Personal information
- Date of birth: 10 March 1921
- Place of birth: Aleskino, Russia
- Date of death: 10 October 1966 (aged 45)
- Place of death: Moscow, Russia
- Position: Forward

Youth career
- 1937–1938: Spartak Moscow

Senior career*
- Years: Team / Apps / (Gls)
- 1939–1944: Spartak Moscow
- 1944–1952: CDKA Moscow
- 1952–1954: Kalinin City
- 1954: CDSA Moscow

Managerial career
- 1958: ODO Lviv

= Vladimir Dyomin =

Russian football player and coach

Vladimir Timofeevich Dyomin (Владимир Тимофеевич Дёмин; 10 March 1921 – 10 October 1966) was a Russian football player and coach.

== Career ==
Dyomin was born in Aleskino, Ryazan Governorate, Russian SFSR. He started playing as a striker in 1935 in a children's team in Moscow, then in 1937–1938 in the junior team Spartak Moscow. In 1939, he made his debut in the starting line of the senior team of Spartak Moscow. In 1944, he moved to CDKA Moscow and from 1947 he served as team captain. In September 1952, he joined the Kalinin city team. In 1954, he finished his playing career in the reborn CDSA Moscow.

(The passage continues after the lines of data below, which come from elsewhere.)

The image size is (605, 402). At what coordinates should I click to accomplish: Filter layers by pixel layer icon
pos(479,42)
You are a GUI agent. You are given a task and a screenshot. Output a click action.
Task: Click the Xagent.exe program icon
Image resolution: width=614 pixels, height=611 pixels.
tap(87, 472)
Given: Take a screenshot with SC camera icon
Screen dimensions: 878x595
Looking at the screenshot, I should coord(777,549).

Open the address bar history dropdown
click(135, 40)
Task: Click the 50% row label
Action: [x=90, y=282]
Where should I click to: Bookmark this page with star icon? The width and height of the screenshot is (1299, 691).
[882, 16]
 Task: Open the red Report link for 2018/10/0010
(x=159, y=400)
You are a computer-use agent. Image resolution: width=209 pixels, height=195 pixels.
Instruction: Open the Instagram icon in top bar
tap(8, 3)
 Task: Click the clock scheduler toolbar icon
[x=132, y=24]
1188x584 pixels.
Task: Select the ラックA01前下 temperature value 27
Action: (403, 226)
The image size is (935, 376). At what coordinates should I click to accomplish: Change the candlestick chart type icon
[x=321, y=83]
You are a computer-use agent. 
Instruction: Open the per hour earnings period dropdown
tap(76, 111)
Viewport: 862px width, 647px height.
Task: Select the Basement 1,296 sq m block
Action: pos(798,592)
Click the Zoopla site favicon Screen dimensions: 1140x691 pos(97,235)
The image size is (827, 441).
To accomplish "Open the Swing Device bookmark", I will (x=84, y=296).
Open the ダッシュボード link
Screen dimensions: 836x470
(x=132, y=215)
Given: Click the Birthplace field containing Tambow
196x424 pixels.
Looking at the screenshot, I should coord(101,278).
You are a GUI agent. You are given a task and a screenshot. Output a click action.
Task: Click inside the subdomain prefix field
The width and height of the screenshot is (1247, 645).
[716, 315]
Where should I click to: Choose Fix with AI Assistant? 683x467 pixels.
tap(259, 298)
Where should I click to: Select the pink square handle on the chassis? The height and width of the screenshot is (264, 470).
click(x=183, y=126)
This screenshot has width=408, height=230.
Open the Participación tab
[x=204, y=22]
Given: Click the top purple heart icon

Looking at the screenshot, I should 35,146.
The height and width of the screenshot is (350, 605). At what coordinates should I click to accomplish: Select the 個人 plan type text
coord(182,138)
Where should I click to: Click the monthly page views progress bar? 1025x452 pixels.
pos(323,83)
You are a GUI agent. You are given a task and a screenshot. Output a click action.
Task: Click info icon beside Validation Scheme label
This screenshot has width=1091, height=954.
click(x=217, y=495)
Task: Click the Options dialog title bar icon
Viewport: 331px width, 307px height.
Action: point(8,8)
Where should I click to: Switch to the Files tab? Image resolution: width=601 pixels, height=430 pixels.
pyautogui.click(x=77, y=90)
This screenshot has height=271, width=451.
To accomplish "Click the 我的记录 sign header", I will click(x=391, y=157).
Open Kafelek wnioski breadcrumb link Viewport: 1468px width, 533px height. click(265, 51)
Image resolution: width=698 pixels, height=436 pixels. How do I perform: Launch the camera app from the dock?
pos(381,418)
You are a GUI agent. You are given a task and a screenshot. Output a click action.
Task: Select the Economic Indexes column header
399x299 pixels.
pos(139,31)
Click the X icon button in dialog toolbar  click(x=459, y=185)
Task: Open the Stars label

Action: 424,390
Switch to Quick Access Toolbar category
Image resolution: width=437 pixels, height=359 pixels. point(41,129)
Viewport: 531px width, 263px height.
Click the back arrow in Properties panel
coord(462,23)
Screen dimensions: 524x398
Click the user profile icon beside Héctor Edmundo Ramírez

On 27 May 1952, he made his debut in the Soviet Union team in an unofficial match against Hungary (2–1). After retiring he became a football coach, and in the years 1955–1957 and from June 1958 to October 1966, he worked the CSKA Moscow football academy. From January to May 1958, he led ODO Lviv.
He was champion of the USSR in 1939, 1946, 1947, 1948, 1950, 1951 and winner of the USSR Cup in 1945, 1948 and 1951.

He became ill with tuberculosis and was treated in a clinic near Moscow. But ignoring the recommendations of doctors, he died on 10 October 1966 in Moscow.